Ein fieses Schmunzeln breitet sich auf seinen Lippen aus.
„So so, Madeline." Er geht mit seinen Lippen ganz nah an mein Ohr. Ich kann seinen Atem an meinem Hals spüren und ich erstarre, als er anfängt mit seiner immer noch rauen, aber diesmal leisen und sehr klaren Stimme, zu reden. „Du stehst nun auf der Liste also pass' gefälligst auf, was du hier tust und sagst! Du hast hier nichts zu sagen und wenn du deine Einstellung nicht änderst, dann würdest du dir wünschen nie auch nur ein Wort gesprochen zu haben."

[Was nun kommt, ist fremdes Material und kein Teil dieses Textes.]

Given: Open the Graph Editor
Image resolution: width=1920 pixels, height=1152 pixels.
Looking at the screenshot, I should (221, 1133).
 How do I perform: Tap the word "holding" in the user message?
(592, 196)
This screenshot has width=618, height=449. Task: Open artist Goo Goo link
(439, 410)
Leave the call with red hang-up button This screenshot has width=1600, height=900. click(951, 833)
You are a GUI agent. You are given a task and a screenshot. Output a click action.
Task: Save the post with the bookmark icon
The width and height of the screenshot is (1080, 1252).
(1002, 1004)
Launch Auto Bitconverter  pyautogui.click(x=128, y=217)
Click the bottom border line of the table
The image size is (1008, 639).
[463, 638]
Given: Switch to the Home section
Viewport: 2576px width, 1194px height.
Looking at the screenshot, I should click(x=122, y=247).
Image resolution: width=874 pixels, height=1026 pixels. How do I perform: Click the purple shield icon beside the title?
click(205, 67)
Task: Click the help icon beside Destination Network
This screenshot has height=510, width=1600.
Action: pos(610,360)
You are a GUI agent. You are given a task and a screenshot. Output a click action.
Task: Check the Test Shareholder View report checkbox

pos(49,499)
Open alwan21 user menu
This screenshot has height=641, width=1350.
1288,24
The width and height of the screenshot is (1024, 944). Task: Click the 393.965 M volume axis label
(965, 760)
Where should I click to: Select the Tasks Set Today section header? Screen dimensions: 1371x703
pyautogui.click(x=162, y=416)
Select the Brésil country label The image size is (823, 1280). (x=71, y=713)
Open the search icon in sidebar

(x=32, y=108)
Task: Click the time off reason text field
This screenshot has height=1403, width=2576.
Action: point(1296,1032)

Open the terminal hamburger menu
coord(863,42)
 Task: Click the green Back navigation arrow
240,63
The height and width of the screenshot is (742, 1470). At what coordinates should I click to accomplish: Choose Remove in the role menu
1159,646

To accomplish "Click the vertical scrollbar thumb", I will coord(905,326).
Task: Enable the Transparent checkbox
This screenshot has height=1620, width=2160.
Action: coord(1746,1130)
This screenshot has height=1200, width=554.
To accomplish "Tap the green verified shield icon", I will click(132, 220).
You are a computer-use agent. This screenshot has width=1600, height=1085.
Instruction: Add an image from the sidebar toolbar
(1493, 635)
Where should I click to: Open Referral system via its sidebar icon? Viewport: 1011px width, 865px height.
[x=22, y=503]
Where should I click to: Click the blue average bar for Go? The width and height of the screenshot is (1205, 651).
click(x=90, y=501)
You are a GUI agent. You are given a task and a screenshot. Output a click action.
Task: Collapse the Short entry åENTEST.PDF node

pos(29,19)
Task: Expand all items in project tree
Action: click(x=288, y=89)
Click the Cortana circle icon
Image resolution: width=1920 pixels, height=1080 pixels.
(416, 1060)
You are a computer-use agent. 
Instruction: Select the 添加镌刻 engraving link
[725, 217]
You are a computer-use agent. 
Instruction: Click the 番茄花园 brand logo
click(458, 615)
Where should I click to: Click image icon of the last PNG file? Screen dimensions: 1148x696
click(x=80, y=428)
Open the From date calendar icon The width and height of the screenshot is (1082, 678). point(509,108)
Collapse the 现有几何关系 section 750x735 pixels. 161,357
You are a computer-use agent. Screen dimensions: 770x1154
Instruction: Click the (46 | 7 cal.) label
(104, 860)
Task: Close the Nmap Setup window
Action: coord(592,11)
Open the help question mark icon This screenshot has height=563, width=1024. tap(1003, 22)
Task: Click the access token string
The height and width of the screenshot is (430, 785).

Langsam lässt Herr Woodler meinen Arm los, guckt mir noch einmal in die Augen und gibt mir ein Zeichen, damit ich mich wieder setze. Ich setze mich hin und spüre wie mehrere Gefühle in mir immer aufsteigen. Angst, Traurigkeit, Wut, Zorn, Verwirrung...
Wie festgewurzelt bleibe ich sitzen und starre ins nichts. Ich bekomme kein Wort mehr von Herr Woodler mit, weil ich mich nur darauf konzentriere die Tränen in meinen Augen verschwinden zu lassen.